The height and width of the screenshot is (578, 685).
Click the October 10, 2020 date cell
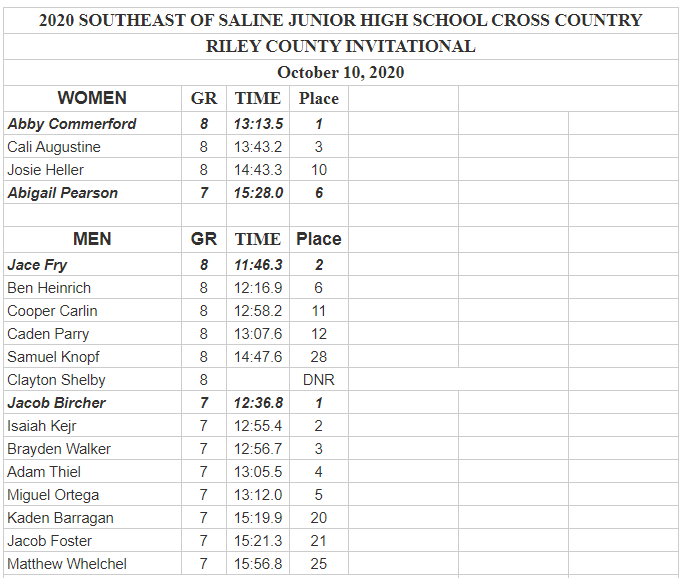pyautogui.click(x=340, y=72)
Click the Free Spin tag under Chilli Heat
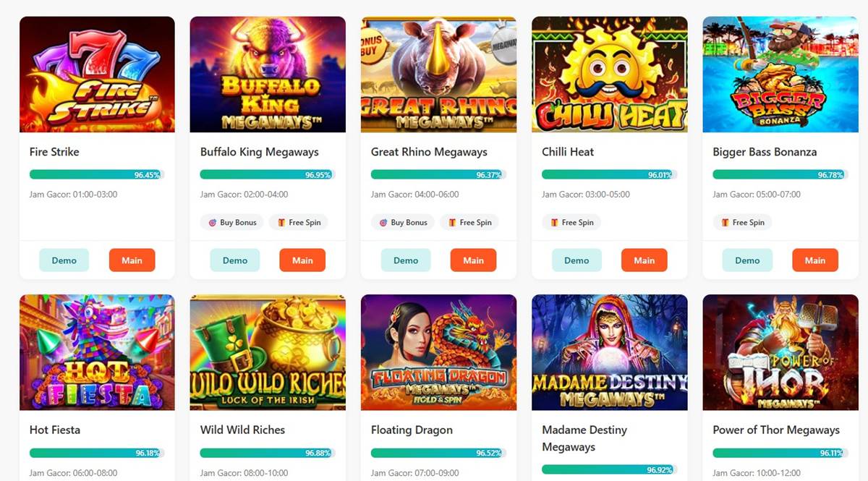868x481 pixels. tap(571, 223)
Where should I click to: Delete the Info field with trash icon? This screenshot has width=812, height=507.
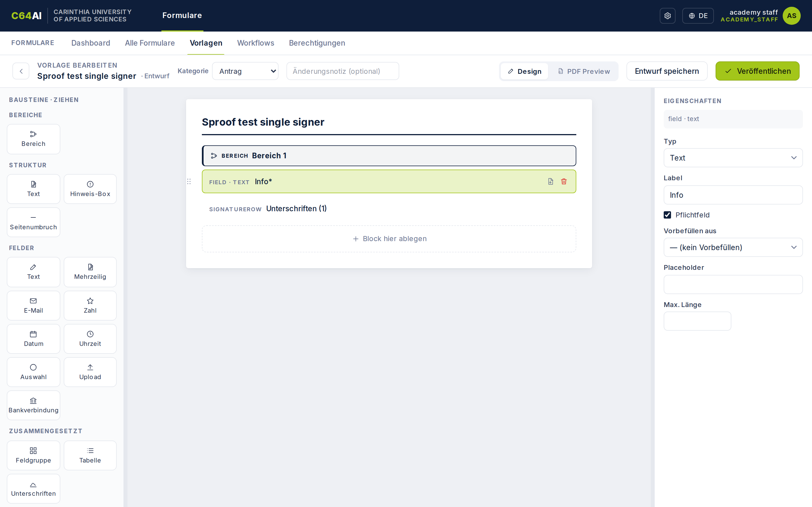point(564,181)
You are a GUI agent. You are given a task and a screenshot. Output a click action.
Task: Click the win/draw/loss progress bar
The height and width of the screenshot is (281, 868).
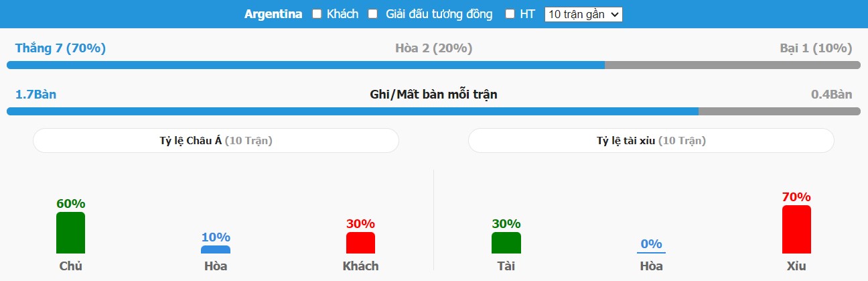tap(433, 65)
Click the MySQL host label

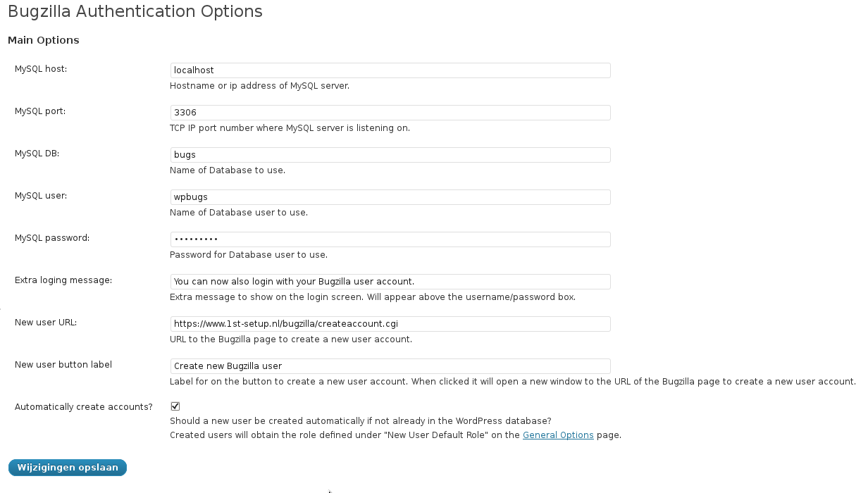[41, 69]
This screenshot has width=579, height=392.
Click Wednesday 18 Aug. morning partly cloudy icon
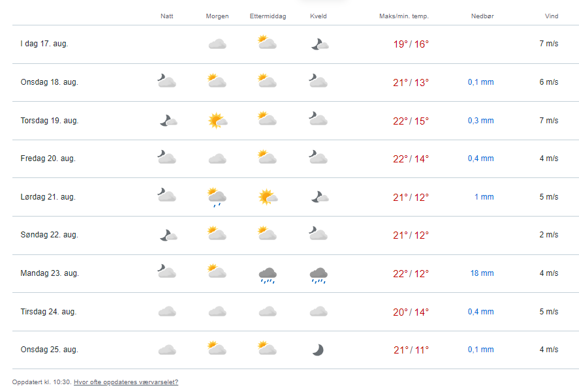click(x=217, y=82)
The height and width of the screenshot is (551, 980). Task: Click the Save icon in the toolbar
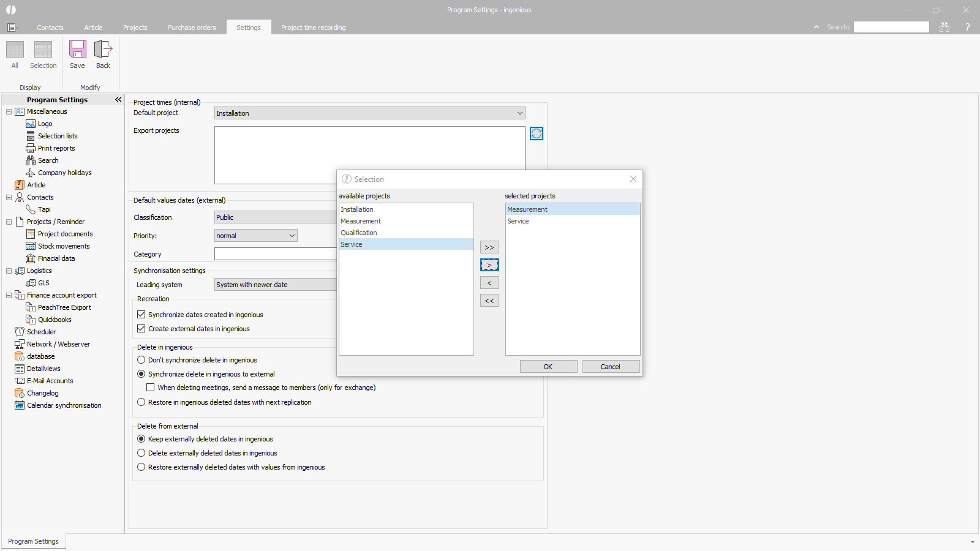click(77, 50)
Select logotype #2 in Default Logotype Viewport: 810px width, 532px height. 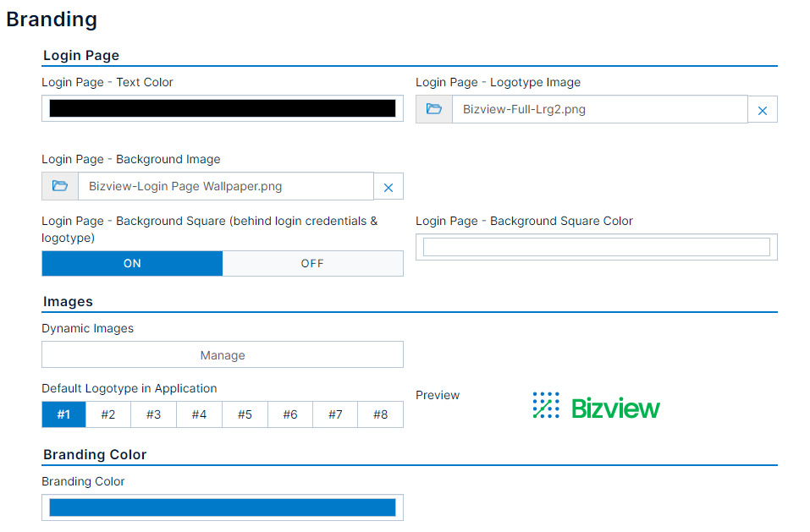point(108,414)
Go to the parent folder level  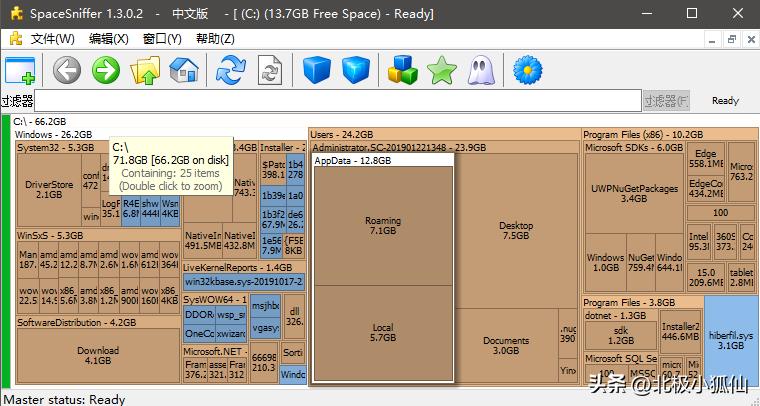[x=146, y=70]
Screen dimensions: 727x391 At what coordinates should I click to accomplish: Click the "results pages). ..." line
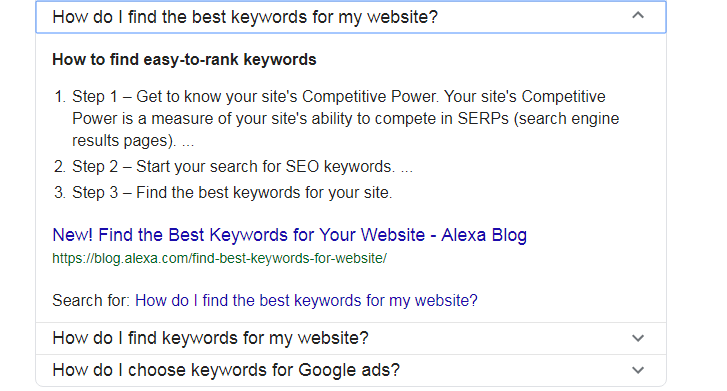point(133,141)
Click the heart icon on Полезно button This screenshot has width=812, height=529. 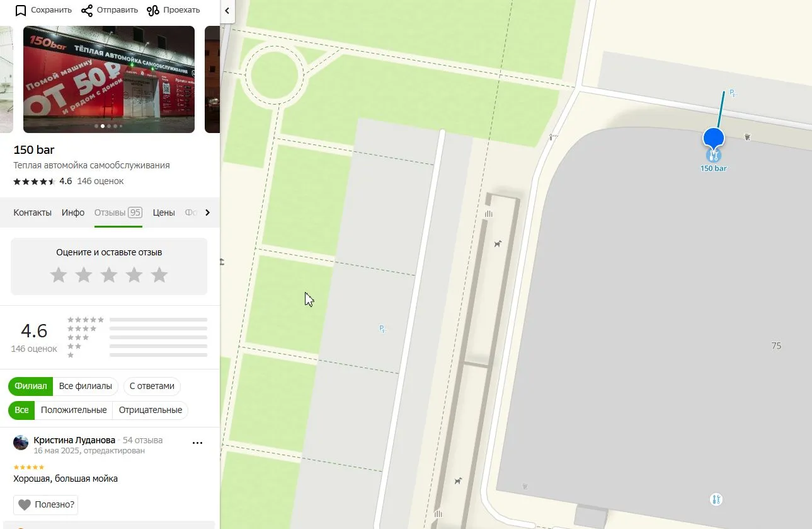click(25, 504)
==
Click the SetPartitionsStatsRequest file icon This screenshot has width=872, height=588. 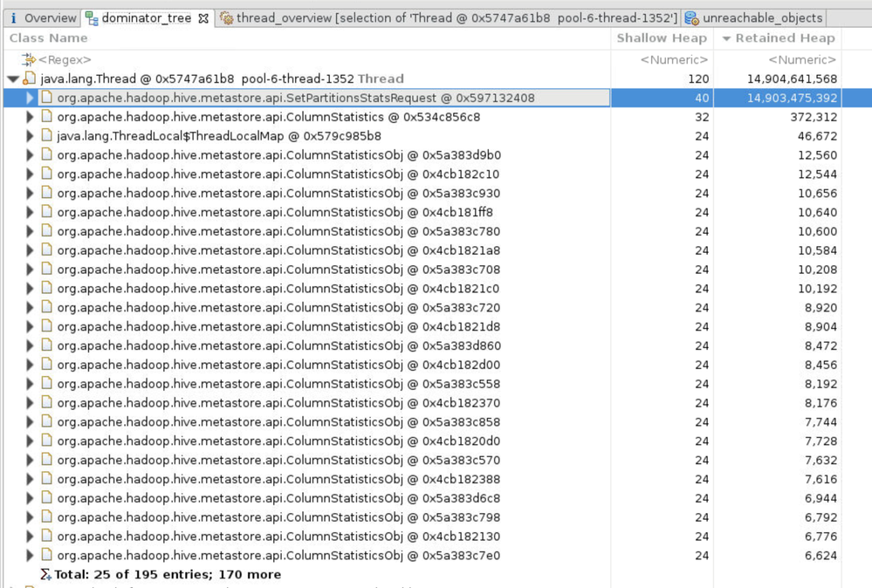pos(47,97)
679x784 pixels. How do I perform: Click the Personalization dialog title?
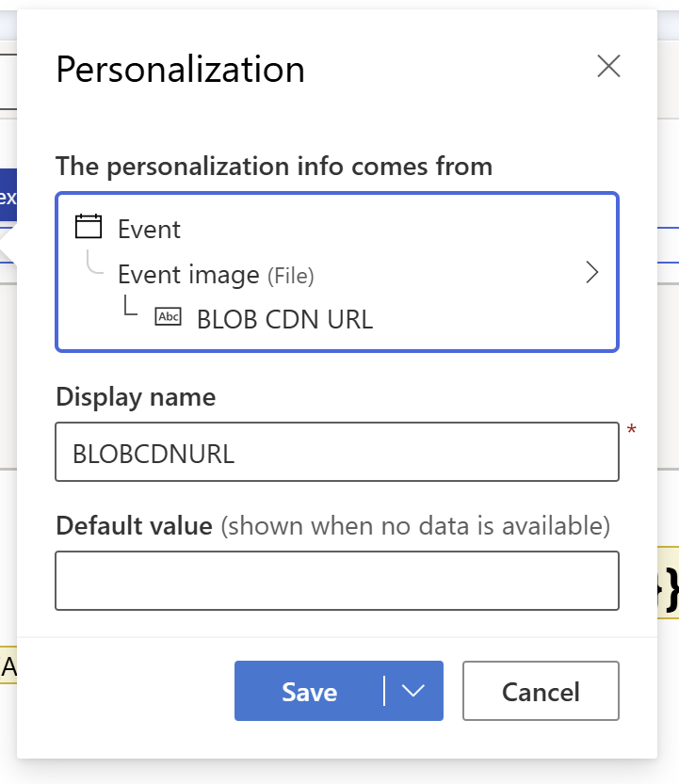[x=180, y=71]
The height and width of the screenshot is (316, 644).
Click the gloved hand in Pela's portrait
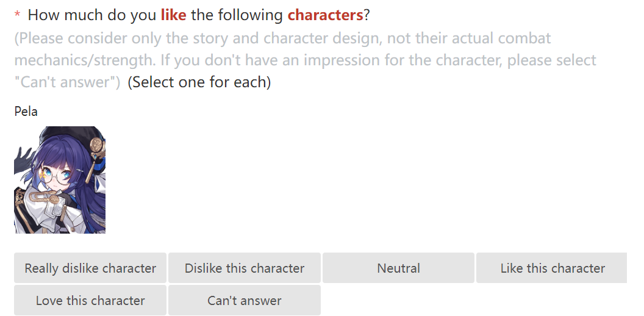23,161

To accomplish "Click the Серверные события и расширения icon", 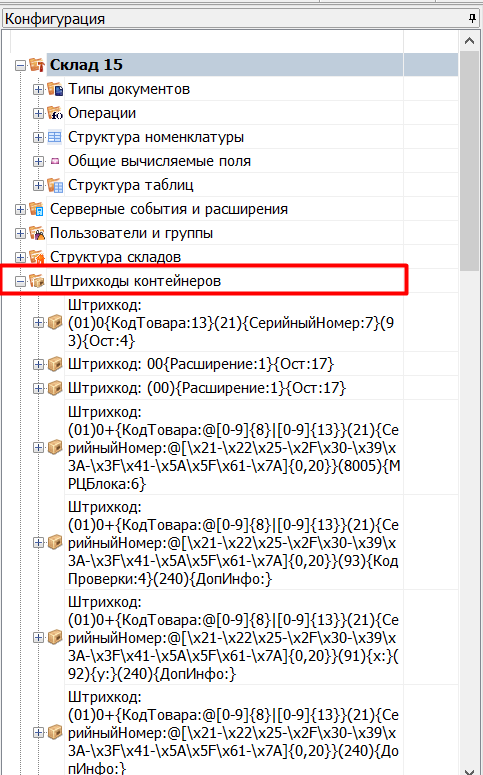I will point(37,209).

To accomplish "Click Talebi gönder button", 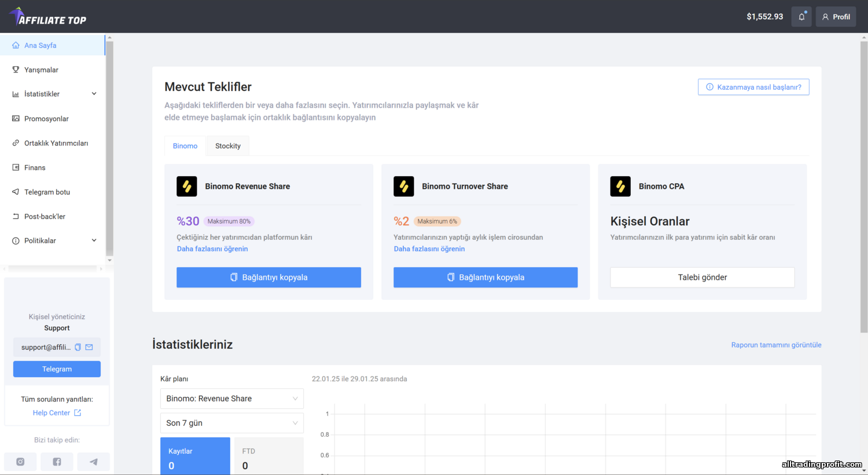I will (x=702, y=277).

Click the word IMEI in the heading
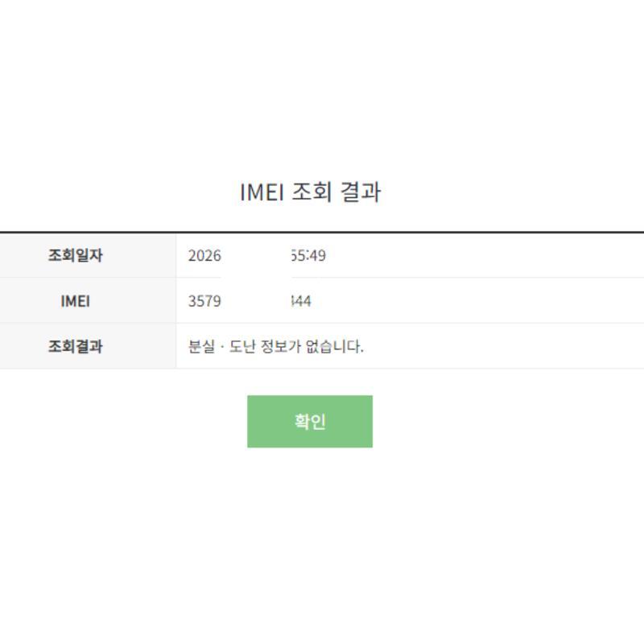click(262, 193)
* * *
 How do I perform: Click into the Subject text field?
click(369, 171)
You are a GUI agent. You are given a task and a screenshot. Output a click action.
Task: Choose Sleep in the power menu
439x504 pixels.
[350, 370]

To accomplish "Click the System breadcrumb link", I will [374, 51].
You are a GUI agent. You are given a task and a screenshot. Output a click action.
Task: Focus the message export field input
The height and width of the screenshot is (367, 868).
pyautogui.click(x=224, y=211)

## Work instructions:
The entries above hold the needed span. Transcribe exactly the lines from the one with "Task: Choose Sleep in the power menu" to the one with "Task: Focus the message export field input", both included.

## Problem solution:
Task: Choose Sleep in the power menu
439x504 pixels.
[350, 370]

To accomplish "Click the System breadcrumb link", I will [374, 51].
You are a GUI agent. You are given a task and a screenshot. Output a click action.
Task: Focus the message export field input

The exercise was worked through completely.